- [Task]: Return, from the data below, each line that contains the word "pixels".

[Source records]
▼
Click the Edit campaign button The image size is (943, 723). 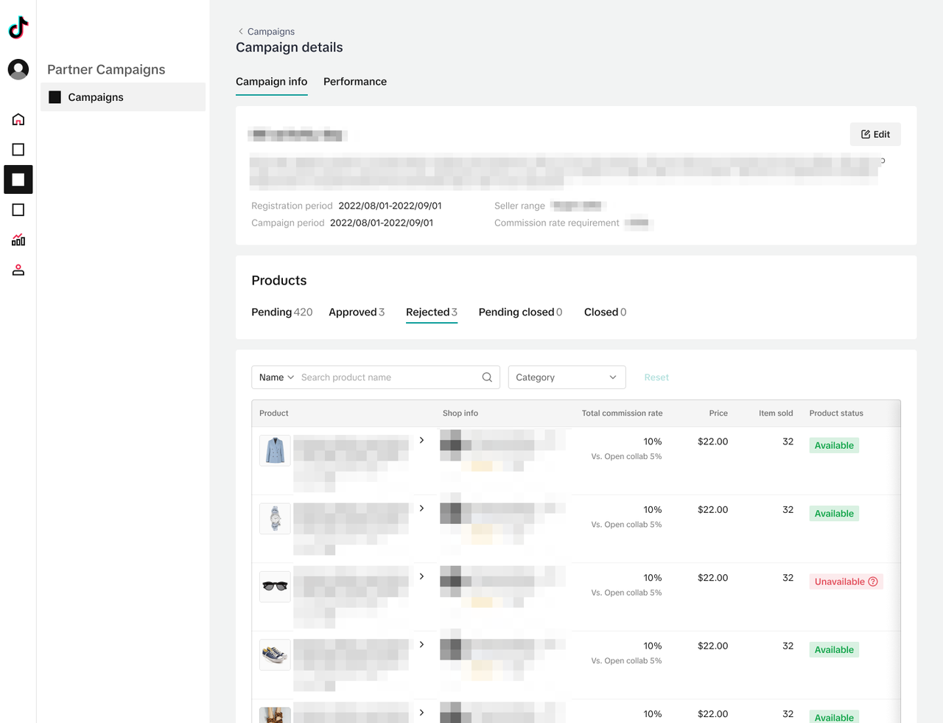875,134
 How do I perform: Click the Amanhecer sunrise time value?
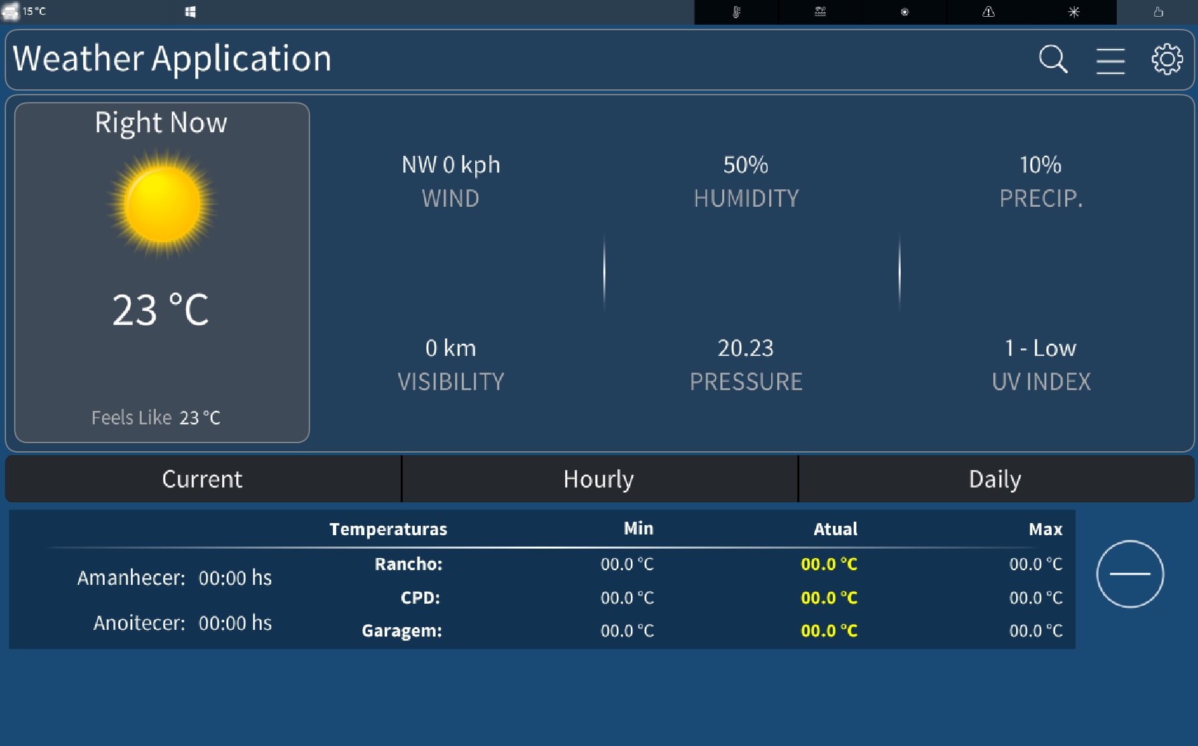click(x=235, y=578)
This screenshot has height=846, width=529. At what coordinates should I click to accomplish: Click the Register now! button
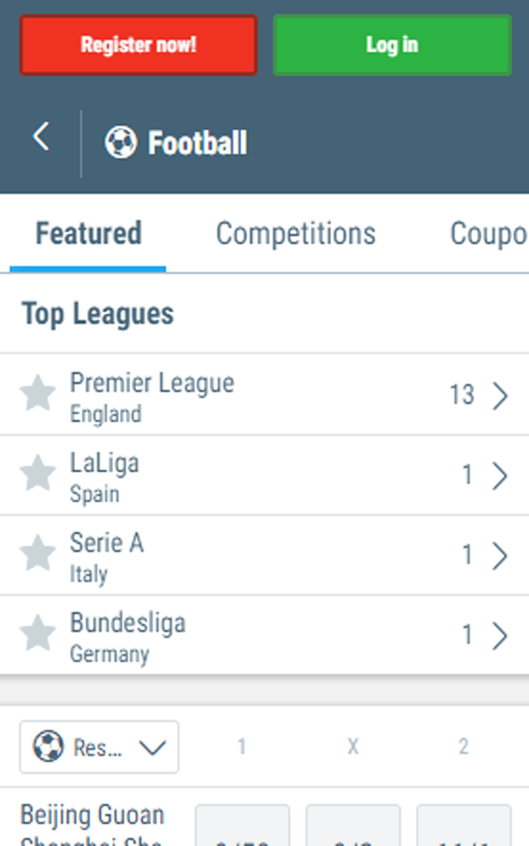click(138, 45)

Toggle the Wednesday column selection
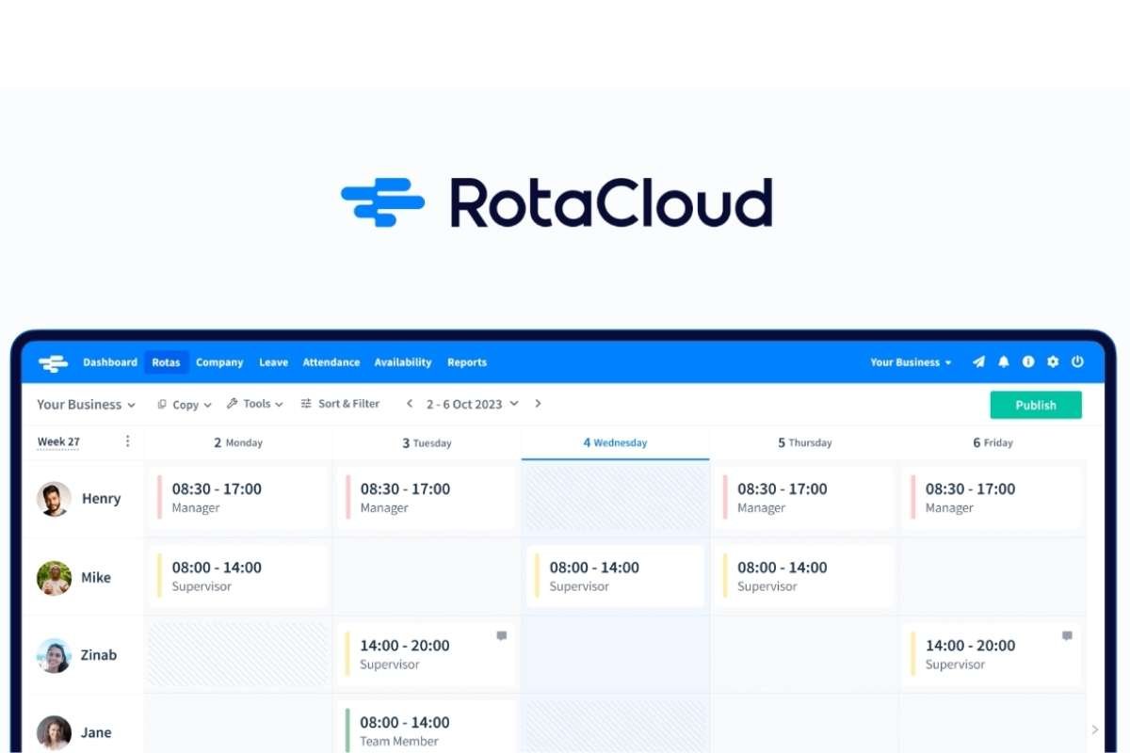(x=614, y=442)
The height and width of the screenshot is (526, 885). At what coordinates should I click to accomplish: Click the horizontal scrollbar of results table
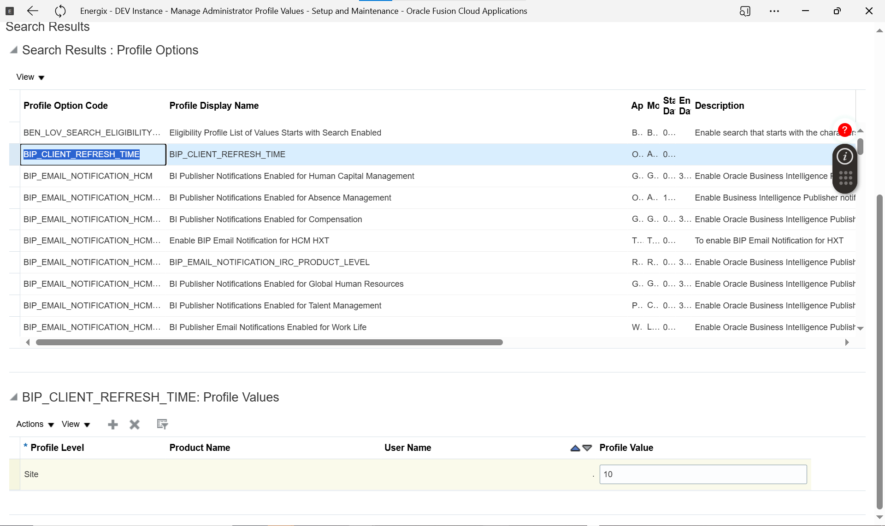[269, 343]
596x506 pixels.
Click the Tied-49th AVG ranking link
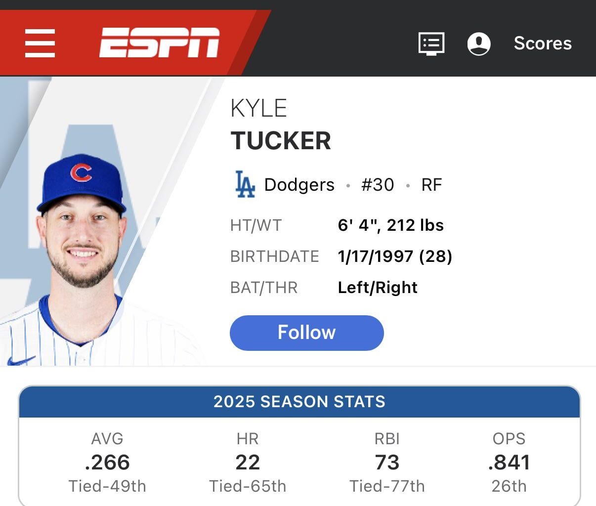pos(108,486)
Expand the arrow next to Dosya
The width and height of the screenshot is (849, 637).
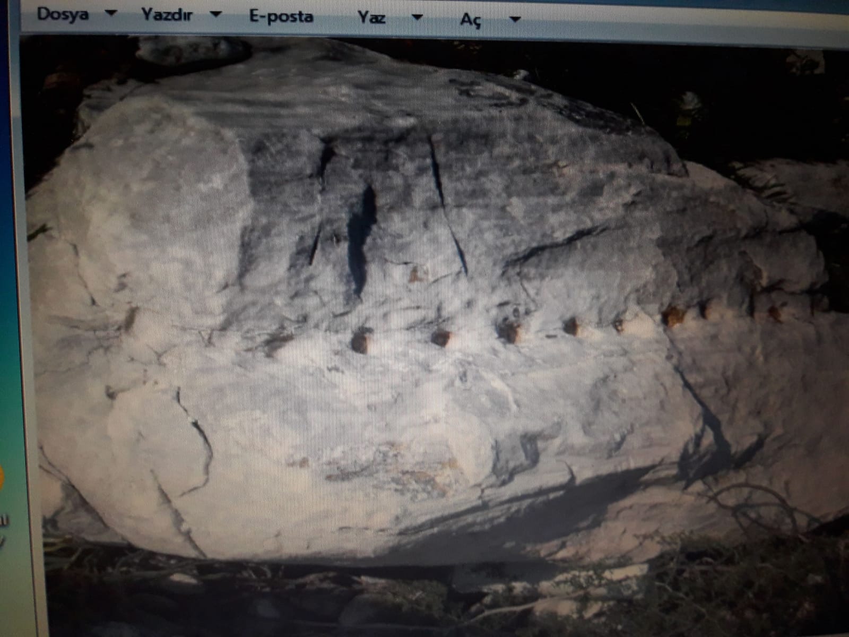tap(111, 14)
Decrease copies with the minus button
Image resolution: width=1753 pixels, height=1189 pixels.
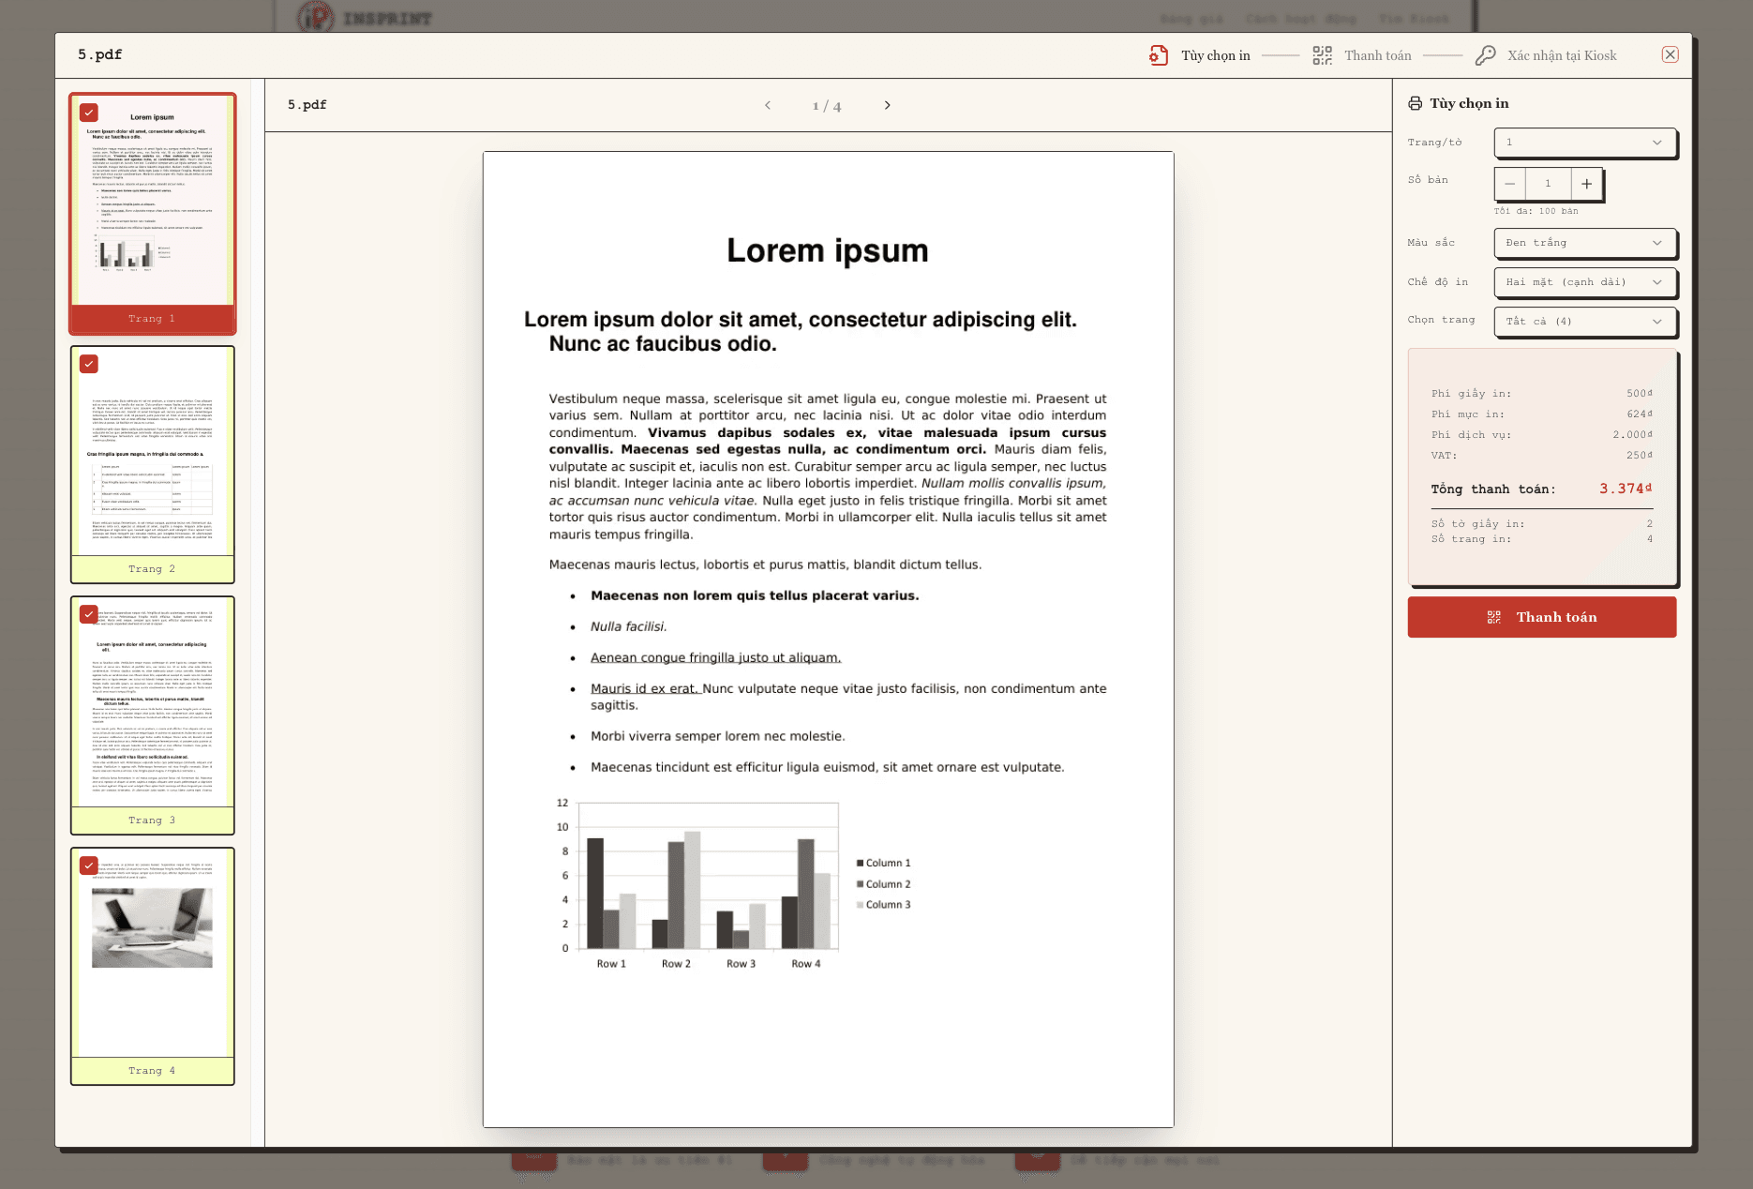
▲
- [Output]:
596x506 pixels.
Image resolution: width=1753 pixels, height=1189 pixels.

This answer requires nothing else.